The origins of Christianity in Latvia
Lands on the eastern coast of the Baltic Sea were among the last in Europe to be Christianised. Seen from the British perspective, these lands may seem to be a sluggish backwater of Europe, but in fact for millennia trading routes were active here, connecting East and West, North and South, through busy ports. The first sparse written records on the Baltic tribes can be found in Greek and Roman sources; later Vikings sailed up the rivers and established a trading route to Constantinople. Throughout subsequent centuries several powerful nations of Europe attempted to conquer or control these lands in order to gain full control of the Baltic Sea.
Living in a buffer-zone between big and powerful states and empires has shaped the mentality of the Baltic peoples, and has an impact on their attitude to religion and organised religion in particular.

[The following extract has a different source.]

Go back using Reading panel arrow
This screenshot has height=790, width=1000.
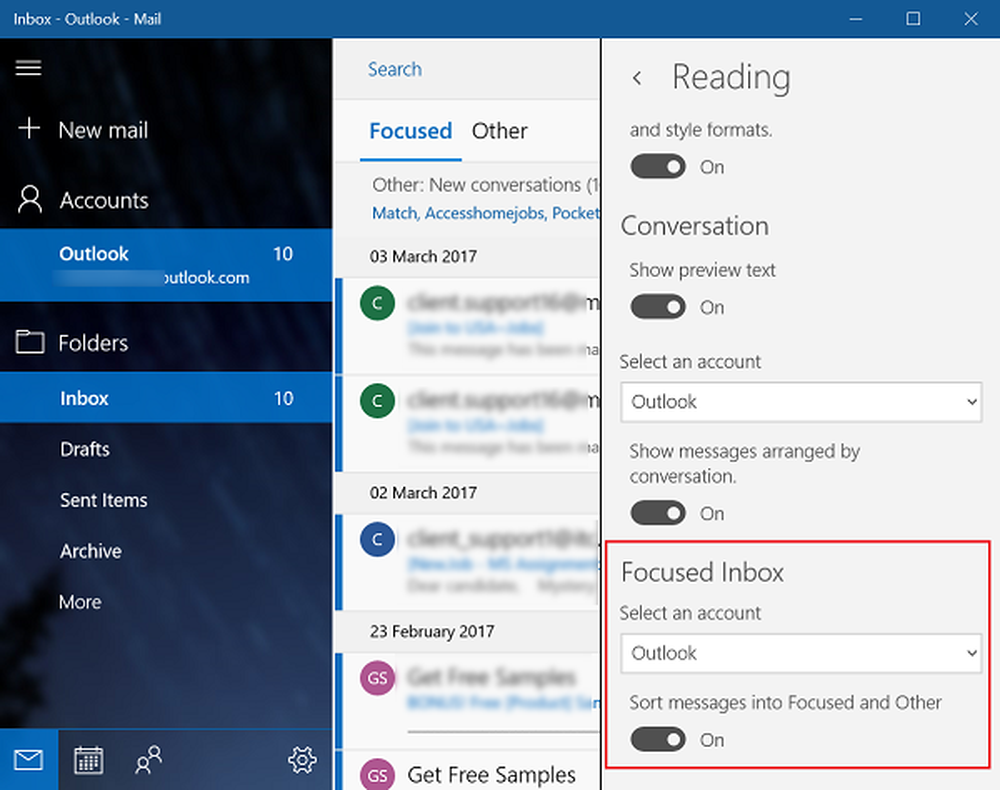637,78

The first sporadic influences of Christianity came to Latvia through short-lived Viking settlements in western Latvia and through Russian merchants travelling from the East along the river Daugava. In the twelfth and thirteenth centuries Germans organised mission and conquest in order to Christianise the tribes in Latvia; this was part of the Northern or Baltic Crusades, a military campaign carried out largely by the Teutonic Knights. Local tribes were defeated; the local people were forced to get baptised, and the land ended up in the hands of Germans. The indigenous population were eventually forced into servitude.